Few movies get as smug and full of itself as director Guy Ritchie’s new feature “The Gentlemen.”
The movie stars Matthew McConaughey as Mickey Pearson. Mickey is the kingpin of a crime organization that grows marijuana in the United Kingdom on land owned by wealthy British citizens. After building his empire up, though, Mickey is looking to get out of the “business” and settle down.
To do so, Mickey is holding meetings with Matthew (Jeremy Strong), a wealthy interested party. However, one night, a tabloid journalist named Fletcher (Hugh Grant) introduces information to Mickey’s right hand man Ray (Charlie Hunnam) that could throw a wrench in the situation.
“The Gentlemen” is a film that thinks it’s smarter than it really is. The movie’s script, also by Ritchie, is way too overwritten and punched up with edgy dialogue and smarmy characters. When all is said and done, though, it doesn’t really mean anything.
The film is so lacking in depth or insight with both its characters and narrative. Now, in all fairness it’s not like a movie needs to particularly deep in some genres, but when a movie tries to come across so clever, one would expect something less shallow.

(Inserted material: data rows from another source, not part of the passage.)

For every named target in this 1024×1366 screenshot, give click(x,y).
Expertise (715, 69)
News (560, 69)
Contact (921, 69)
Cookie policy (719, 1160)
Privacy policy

There is some intrigue just in terms of how these people in underground professions may double cross one another, but there’s so little emotional investment here and very few engaging moments.
While the movie boasts an impressive cast, the characters they portray don’t help things much. McConaughey’s strong screen presence and charm is hindered here by the rather generic gangster character he’s playing.
Strong, meanwhile, gives a weird performance seemingly just for the sake of being weird, while Hunnam is kind basically a standard second in command type. Worst of all, though, is Grant’s character. He’s written to come across as just so edgy and cool, but it ends up being lame.
It’s also unfortunate that the only female character Rosalind, played by Michelle Dockery, is wasted here. She doesn’t get involved in the film much until the end when the character is used as a plot device that includes attempted rape.
Colin Farrell comes in the second act and his character is probably the only one who actually has some meaning. However, he remains very much a secondary character.
Ritchie’s latest film is a rather forgettable piece. It’s competently made and features a strong cast that at least makes it watchable, but it just feels so hollow and the script tries way too hard. 2.0 out of 5.